# Task to complete
Your response should contain exactly the lines running from the one with "You are a GUI" to the end of the data below, both included, and no pictures.

# Information provided
◇ ◇ ◇ ◇ ◇ ◇ ◇
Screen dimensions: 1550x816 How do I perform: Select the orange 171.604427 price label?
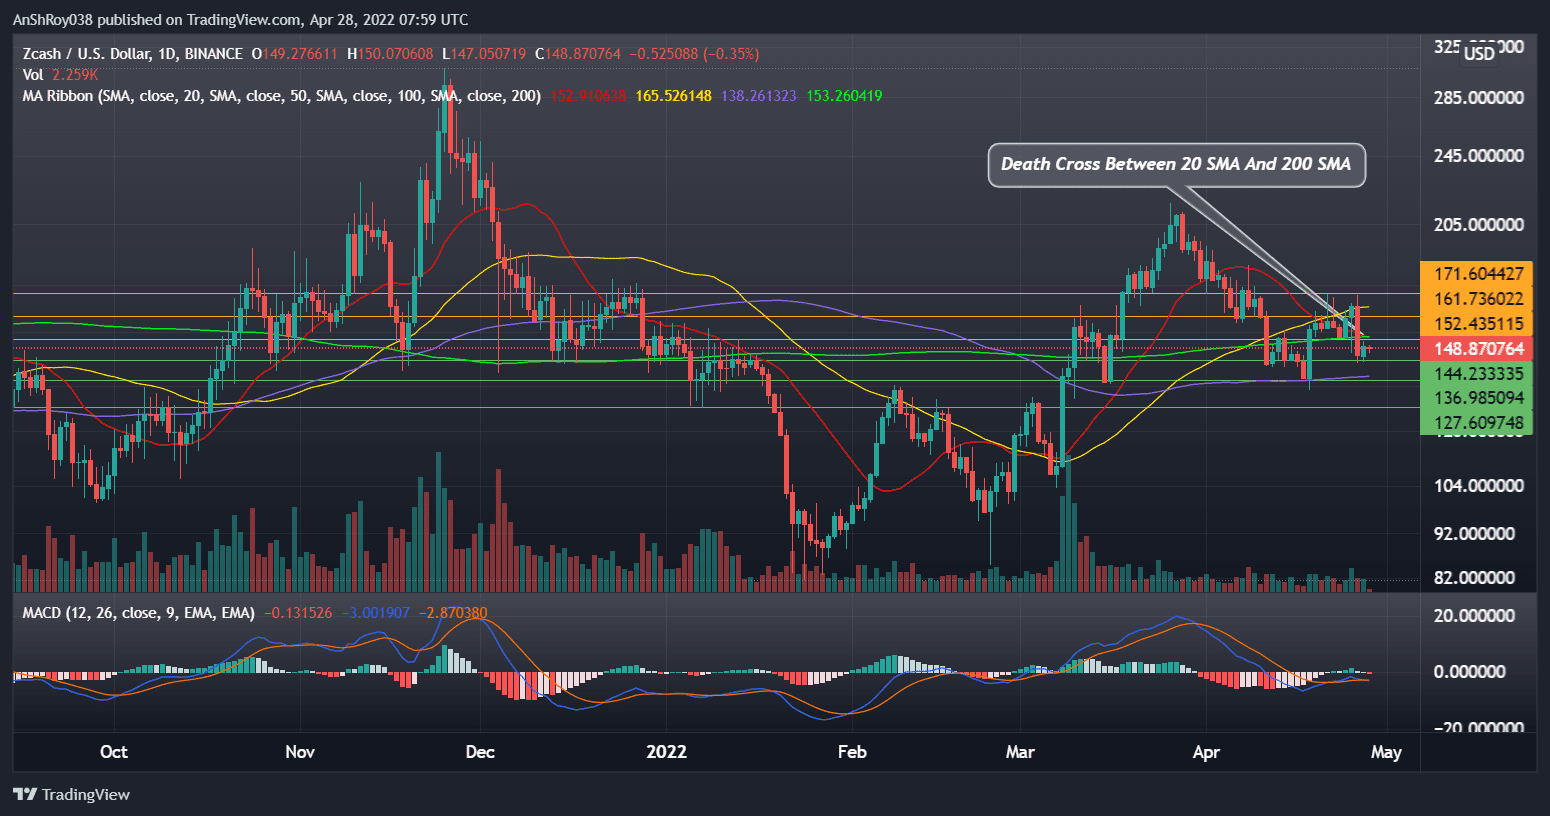pos(1478,274)
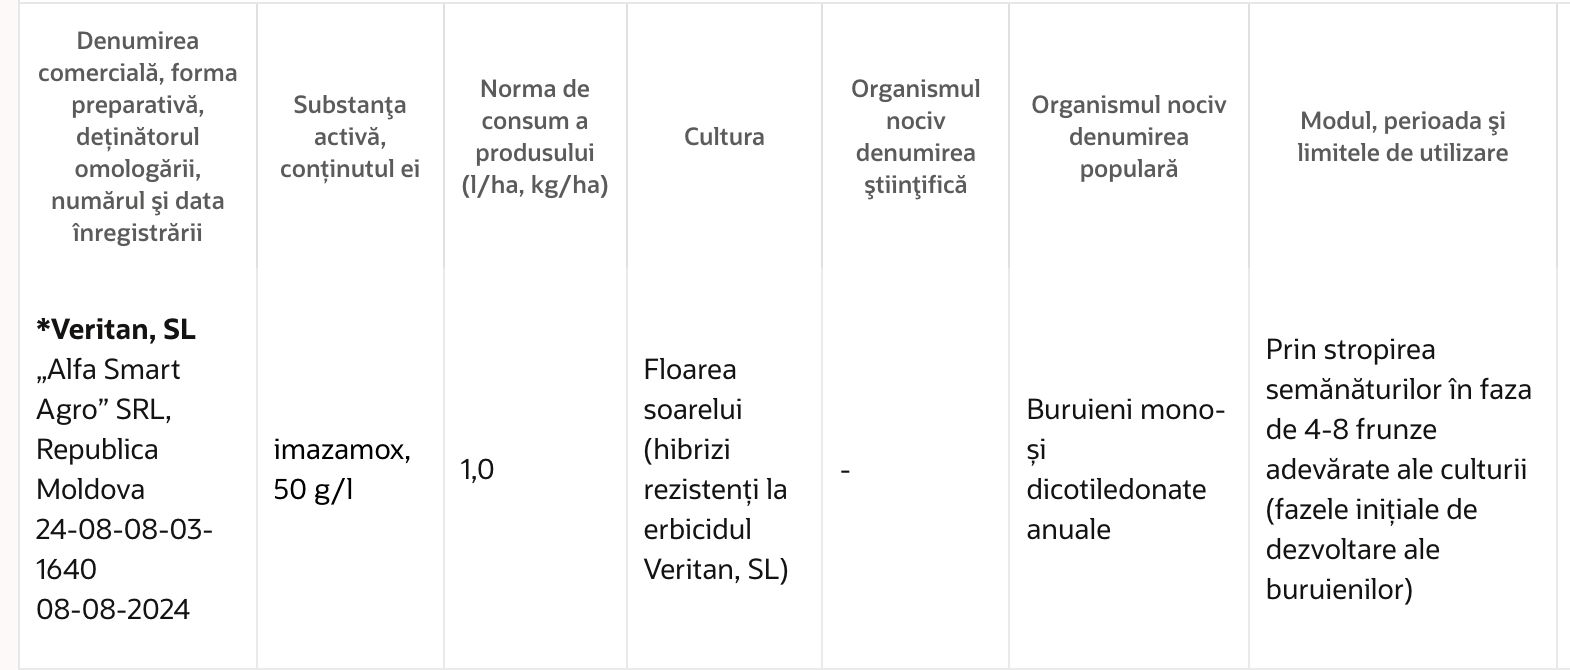
Task: Click the registration date 08-08-2024
Action: [113, 609]
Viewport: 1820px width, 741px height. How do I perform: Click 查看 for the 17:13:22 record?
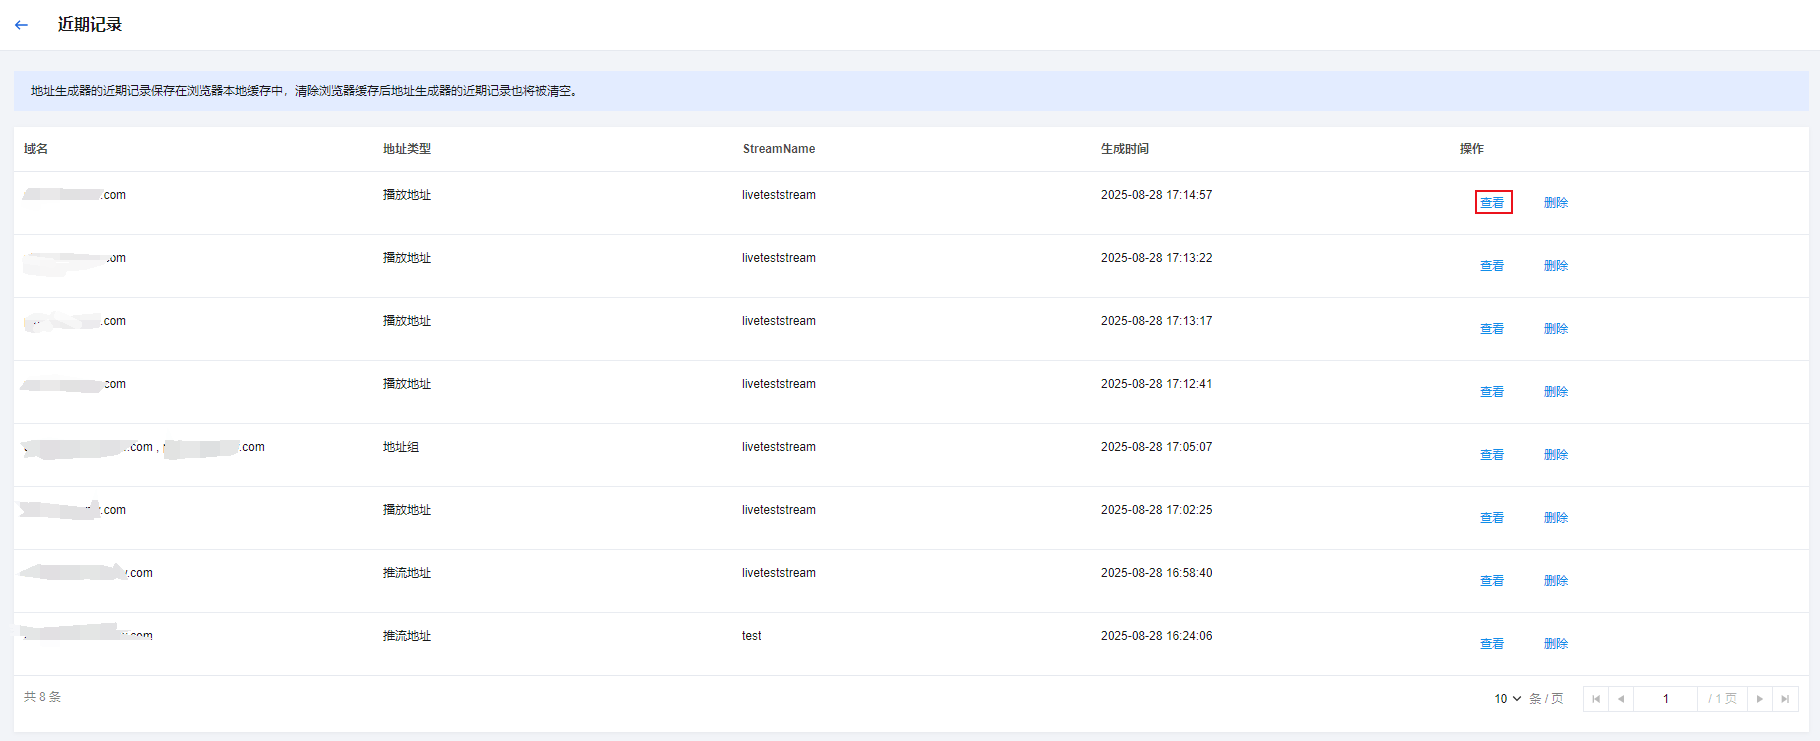tap(1492, 266)
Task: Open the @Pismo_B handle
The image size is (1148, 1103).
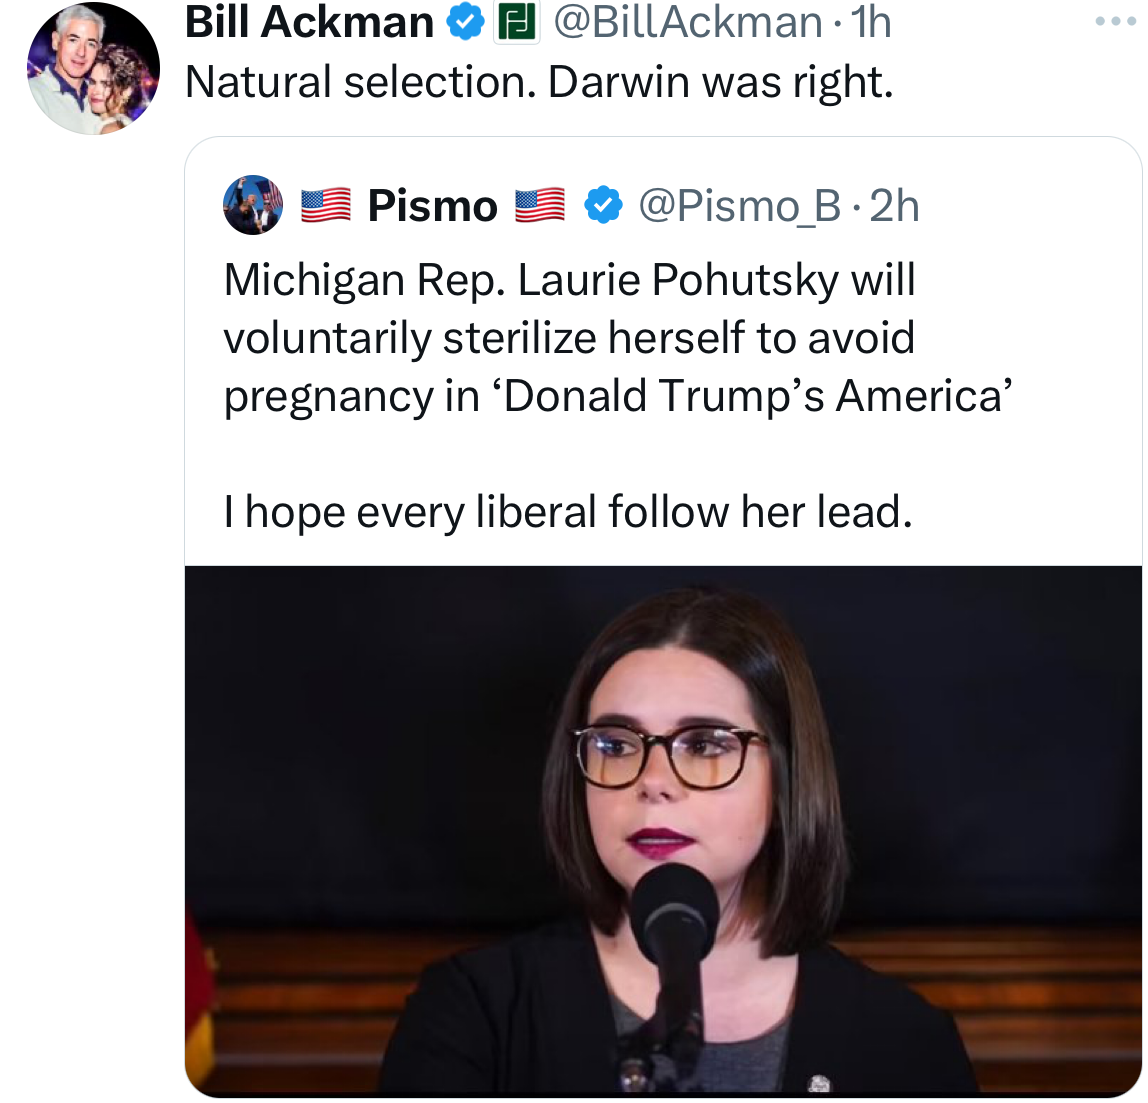Action: 739,206
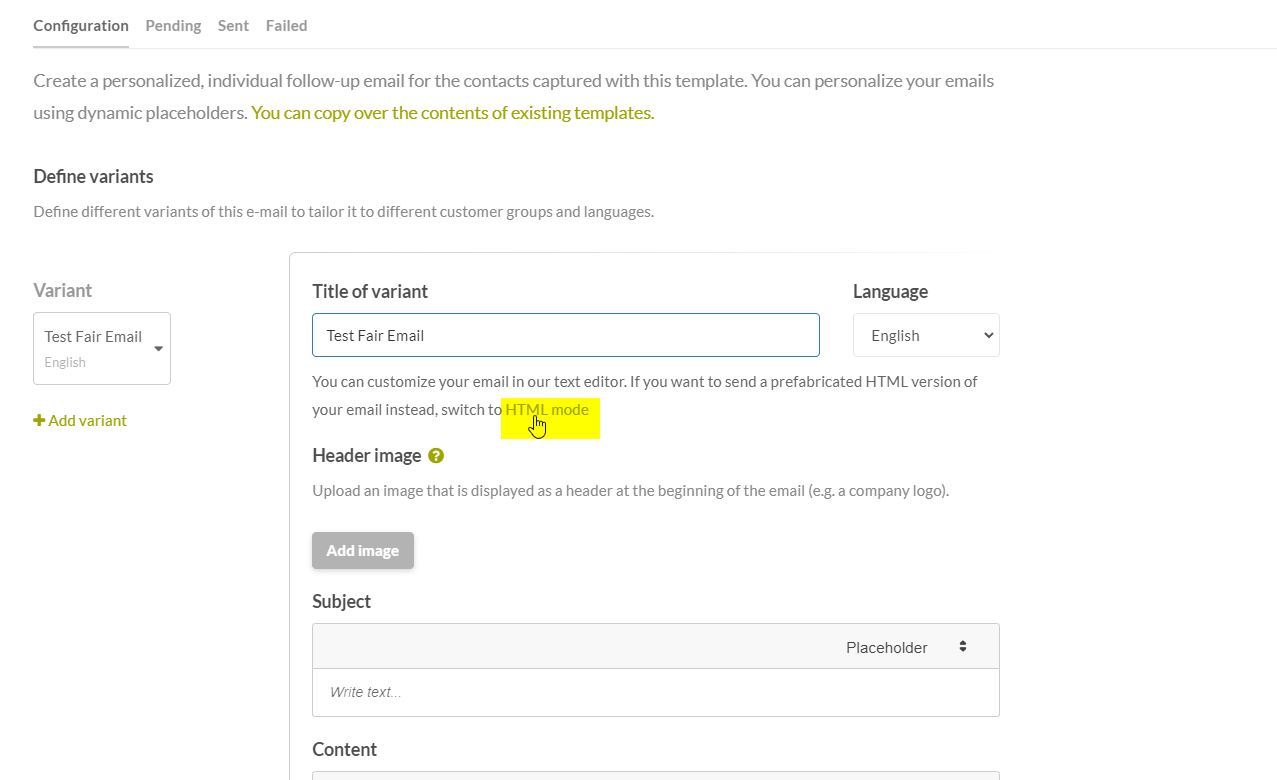Screen dimensions: 1277x780
Task: Click the Title of variant label
Action: (370, 292)
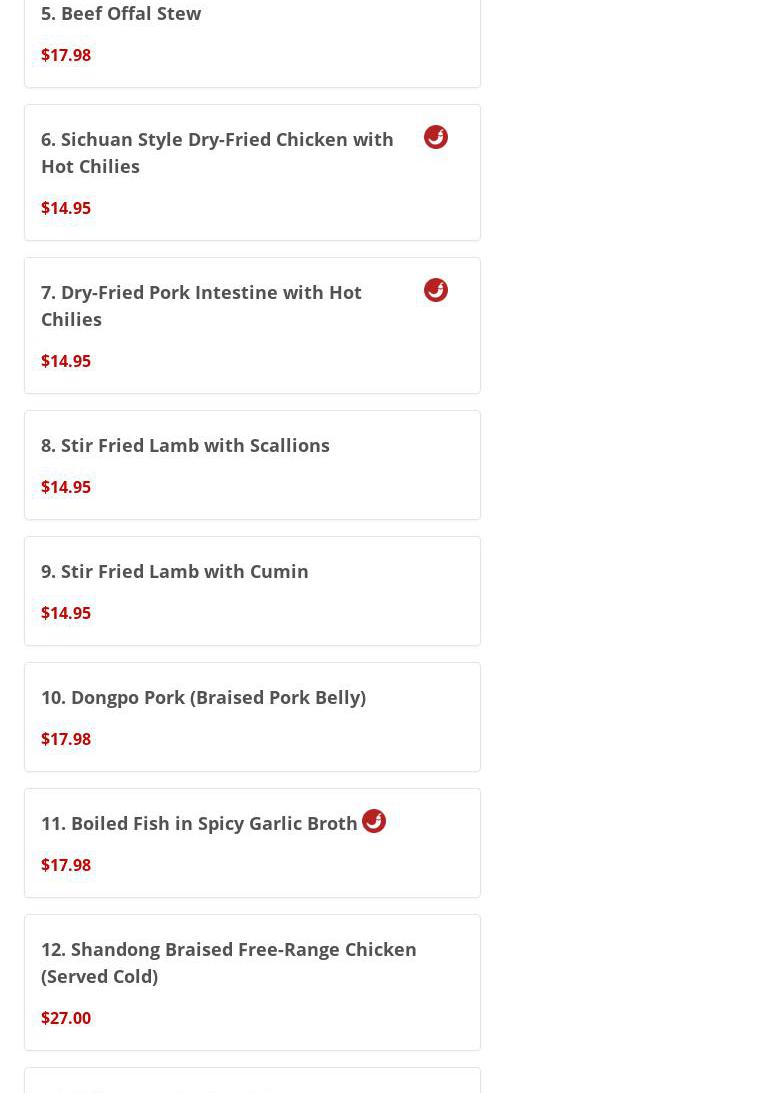Image resolution: width=770 pixels, height=1093 pixels.
Task: Open Shandong Braised Free-Range Chicken item
Action: [x=229, y=962]
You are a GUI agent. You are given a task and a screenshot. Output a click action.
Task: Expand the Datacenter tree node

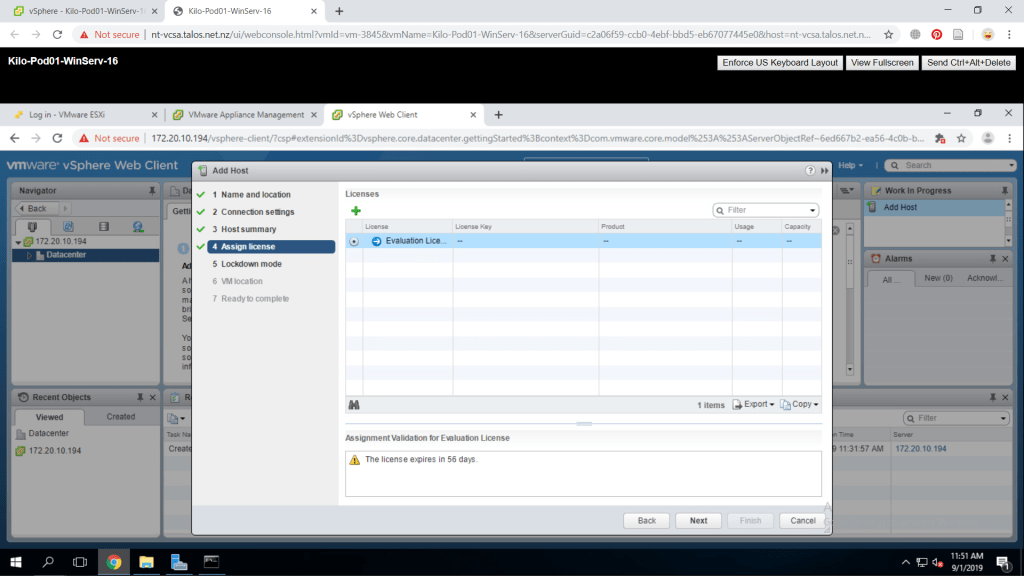(30, 255)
◇ ◇ ◇ ◇ ◇ ◇ ◇
# Output for this exercise
You are a GUI agent. You are given a task and a screenshot. Output a click action.
Task: Expand the Datacenter tree node

(30, 255)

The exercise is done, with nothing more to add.